Given a number N, return true if and only if it is a confusing number, which satisfies the following condition:

We can rotate digits by 180 degrees to form new digits. When 0, 1, 6, 8, 9 are rotated 180 degrees, they become 0, 1, 9, 8, 6 respectively. When 2, 3, 4, 5 and 7 are rotated 180 degrees, they become invalid.

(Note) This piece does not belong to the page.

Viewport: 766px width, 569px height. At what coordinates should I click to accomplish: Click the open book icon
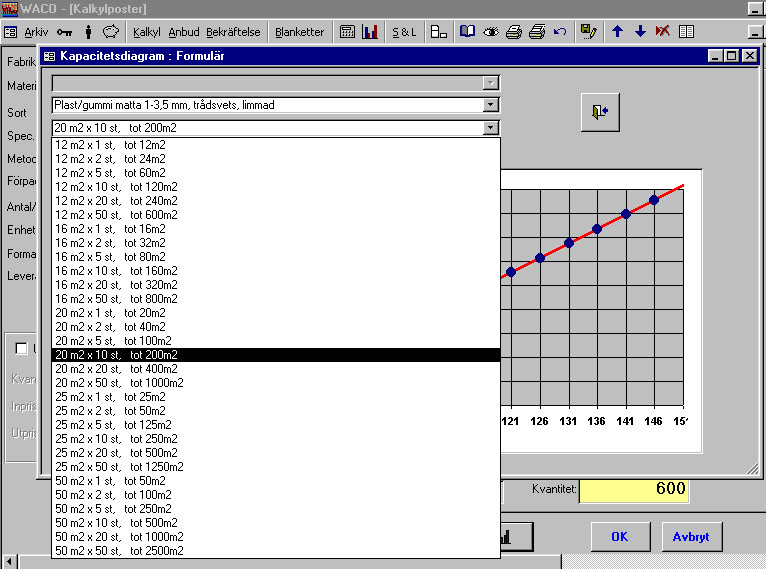[468, 32]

A confusing number is a number that when rotated 180 degrees becomes a different number with each digit valid. (Note that the rotated number can be greater than the original number.)

Given a positive integer N, return the number of confusing numbers between 1 and N inclusive.

Example 1:

Input: 20

Output: 6

Explanation:

The confusing numbers are [6,9,10,16,18,19].

6 converts to 9.

9 converts to 6.

10 converts to 01 which is just 1.

16 converts to 91.

18 converts to 81.

19 converts to 61.

Example 2:

Input: 100

Output: 19

Explanation:

The confusing numbers are [6,9,10,16,18,19,60,61,66,68,80,81,86,89,90,91,98,99,100].

Note:

1. 1 <= N <= 10^9

## Solution

To check whether a number is a confusing number, use the solution to problem 1056.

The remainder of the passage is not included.